Facts Are Fun

The problem with using personal experience to make a factual claim is it’s easily refuted by providing a personal experience exactly opposite in nature. So for Michael Arrington Apple is flailing badly at the edges, and the proof of this statement is his own bad experiences with Apple products, but I’ve had good experiences. As it pertains to the question, is Apple flailing around the edges, and given two opposite personal experiences as an answer who’s right and who’s wrong?

Seeing as how neither Michael or myself can make it so by merely saying it is so, then we’re both right and we’re both wrong, and the reader can reach a conclusion based on who’s cuter, or drives a better car, or lifts the most weight, pretty much any arbitrary consideration not related to the question at hand.

This isn’t picking on Michael. I use personal experience to make factual claims myself. We’ve all done it, but with regard to this situation, Michael points to specific products. He writes the “Mac Mini, Macbook Air, Macbook Pro and Macbook, All Failed.” Well, no, the Mac Mini, Macbook Air, Macbook Pro and Macbook all failed you, apparently. Based on other criteria, not your own customer satisfaction, would that question prove true?

I don’t know the answer here, could be in the end it pans out in Michael’s favor, but to buttress specific claims you could always skip the personal experience and look at, like, numbers and facts and stuff.

2 Responses to “Facts Are Fun”

  1. Personally, your comment form failed me. There are no labels, so I’m guessing as to which field does what. For others it might work just fine. But it failed me, and since the goal of your comment form isn’t to confuse anyone, your comment form failed.

    That Apple’s products so significantly failed Mike *does* mean they’re failing. Not universally. Not every product/person/day. But more than ever *for mike* and, thus, they are failing.

    I agree with your underlying point, but since Apple never set out to fail, that they have failed (and failed more than *just* mike, so we all know this isn’t an isolated incident), and admittedly have failed in recent years more than in the last decade… Yeah, the company is failing. But they’re also succeeding.

    Where’s the balance? I’ll let history be the judge. Personally I’m a Windows guy, but all I really care about is stuff working. As long as my Apple products worked I was happy. Now that the few I have continue running into issues (and everyone I know who uses Apple products is having issues as well), I have a harder time giving them the benefit of the doubt.

    And maybe that’s where the real failure is: that, more and more, Apple is falling under the “why are we giving them the benefit of the doubt again?” question.
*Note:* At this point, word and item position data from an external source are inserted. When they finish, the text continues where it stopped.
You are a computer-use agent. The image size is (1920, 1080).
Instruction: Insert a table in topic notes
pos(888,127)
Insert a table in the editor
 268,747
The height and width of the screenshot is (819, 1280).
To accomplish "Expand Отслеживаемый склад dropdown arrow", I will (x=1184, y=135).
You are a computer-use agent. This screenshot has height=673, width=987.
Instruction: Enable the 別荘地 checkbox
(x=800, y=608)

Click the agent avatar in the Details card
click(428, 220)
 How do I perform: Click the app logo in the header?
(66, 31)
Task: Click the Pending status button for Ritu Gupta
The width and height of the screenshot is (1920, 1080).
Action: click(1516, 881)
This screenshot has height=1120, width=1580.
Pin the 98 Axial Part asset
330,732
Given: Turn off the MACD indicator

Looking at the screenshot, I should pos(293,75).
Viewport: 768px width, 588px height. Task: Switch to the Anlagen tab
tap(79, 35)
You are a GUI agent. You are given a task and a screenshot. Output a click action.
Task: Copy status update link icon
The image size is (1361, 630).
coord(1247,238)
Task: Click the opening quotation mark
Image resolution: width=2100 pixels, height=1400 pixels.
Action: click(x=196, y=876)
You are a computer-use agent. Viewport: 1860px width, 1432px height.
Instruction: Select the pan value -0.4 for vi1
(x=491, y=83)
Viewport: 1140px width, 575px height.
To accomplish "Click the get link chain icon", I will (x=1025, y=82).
And that is a larger failure than individual product failures. If the cult of the mac/apple/steve jobs dies, Apple effectively dies.

  2. Amos says:

    Jeremy,

    Thanks for the thoughtful comment. I appreciate it, and sorry you had trouble with the login forms. Believe that should be fixed now. Thanks for pointing it out.

    Suppose we can agree to disagree on Mike’s post. I see a big difference between the statements “Apple is Failing”, and “Apple is Failing Me.” Now what exactly does fail mean, and I think it means, in relation to a company, the products it creates are not living up to a set of standards, be it in terms of customer satisfaction, gross profit, product sold, or any number of criteria.

    When Apple fails Mike it’s not living up to his standards. They have failed him on a personal level, but could be that Apple fails Mike and it is succeeding as a company. Maybe profits are high, they’re selling a ton of product, etc.

    Could be I read Mike’s post the wrong way, and I can go back a re-read it again, but I think when you say a company is failing you need to offer more proof than simply extrapolating your personal experience.

    But one thing we do agree on is just wanting stuff to work. No matter if it’s Apple, or a juice box I just want the things I use and buy to work in the manner I’ve been assured they would.

    Again, thanks for the comment Jeremy. Always nice when folks take the time to write a long, thoughtful comment.